CA MONTPELLIER (2e ch. sect. A), 16 mai 2006
CERCLAB - DOCUMENT N° 2446
CA MONTPELLIER (2e ch. sect. A), 16 mai 2006 : RG n° 05/01682
Publication : Jurica
Extrait : « Il n'y a pas lieu par contre d'indemniser le préjudice financier invoqué au vu de la clause 12-1 des conditions générales d'abonnement limitatives de la responsabilité de France Télécom sur ce point, ceci parce que la Société H et P ne peut invoquer l'article L. 132-1 du Code de la Consommation. En effet, l'objet du contrat avait un rapport direct avec l'activité professionnelle exercée par cette société.
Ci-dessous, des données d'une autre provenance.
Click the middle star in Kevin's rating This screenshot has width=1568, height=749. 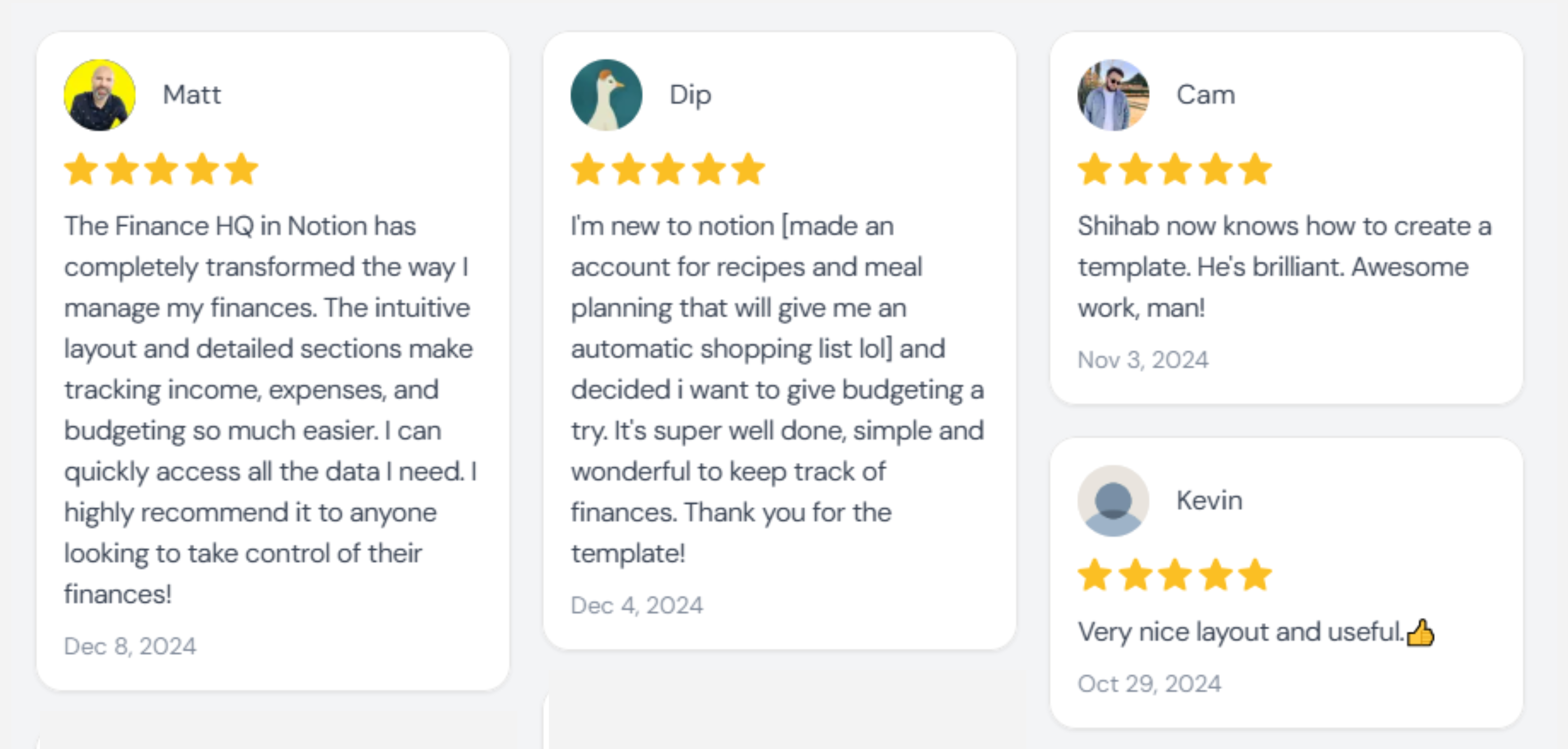(1175, 575)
L'abonnement à un réseau téléphonique était lié à l'activité du restaurant où les réservations se font par ce moyen ainsi que la prise de commandes. »
COUR D’APPEL DE MONTPELLIER
DEUXIÈME CHAMBRE SECTION A
ARRÊT DU 16 MAI 2006
ÉLÉMENTS D’IDENTIFICATION DE LA DÉCISION (N.B. : mention ne figurant pas sur l’original)
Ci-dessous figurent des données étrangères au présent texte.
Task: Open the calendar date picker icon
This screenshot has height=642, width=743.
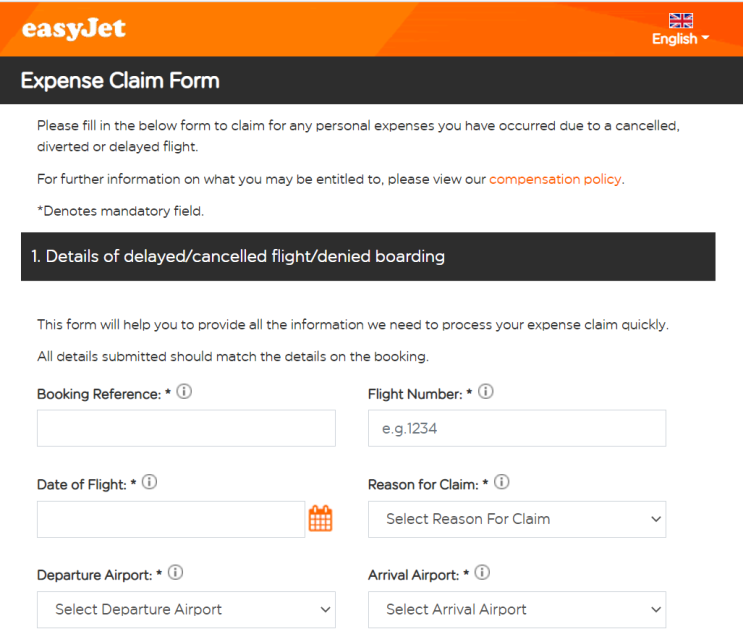Action: 320,519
R.G. n° 05/01682. Décision déférée à la Cour : Jugement du 2 FÉVRIER 2005 - TRIBUNAL DE COMMERCE DE MONTPELLIER - N° RG 2004/1838.
APPELANTE :
SARL H & P SUSHI BOAT,
prise en la personne de son Gérant en exercice, domicilié en cette qualité au siège social sis [adresse], représentée par la SCP TOUZERY - COTTALORDA, avoués à la Cour, assistée de la SCP CARLIER, avocats au barreau de MONTPELLIER, substituée par Maître GOARANT, avocat au barreau de MONTPELLIER
INTIMÉE :
SA FRANCE TELECOM,
prise en la personne de son représentant légal en exercice, domicilié en cette qualité au siège social sis [adresse], représentée par la SCP ARGELLIES - TRAVIER - WATREMET, avoués à la Cour, assistée de la SCP BENE, avocats au barreau de MONTPELLIER, substituée par Maître GONZALEZ, avocat au barreau de MONTPELLIER
COMPOSITION DE LA COUR : L'affaire a été débattue le 6 AVRIL 2006, en audience publique, M. Guy SCHMITT ayant fait le rapport prescrit par l'article 785 du Nouveau Code de Procédure Civile, devant la Cour composée de : M. Guy SCHMITT, Président, [minute Jurica page 2] M. Hervé CHASSERY, Conseiller, Madame Noële-France DEBUISSY, Conseiller, qui en ont délibéré.
GREFFIER : Lors des débats : Madame Monique AUSSILLOUS
ARRÊT : CONTRADICTOIRE prononcé publiquement par M. Guy SCHMITT, Président, signé par M. Guy SCHMITT, Président, et par Mademoiselle Colette ROBIN, Greffier présent lors du prononcé.
ORDONNANCE DE CLÔTURE DU 3 avril 2006.
EXPOSÉ DU LITIGE (N.B. : mention ne figurant pas sur l’original)
A la fin de l'année 2002, la SARL H et P qui devait ouvrir un restaurant japonais au 12 de la rue de Verdun à Montpellier sous l'enseigne SUSHI BOAT a demandé à FRANCE TELECOM l'attribution d'une ligne téléphonique et d'une ligne de fax.
Par courrier du 3 janvier 2003 FRANCE TELECOM a annoncé à sa cliente que son numéro de téléphone serait le 04.XX7 et que l'installation aurait lieu le 9 janvier 2003.
Par courrier du 21 janvier 2003 France Télécom a annoncé à sa cliente que son n° de fax serait le 04.YY7 et que l'installation aurait lieu le 3 mars 2003.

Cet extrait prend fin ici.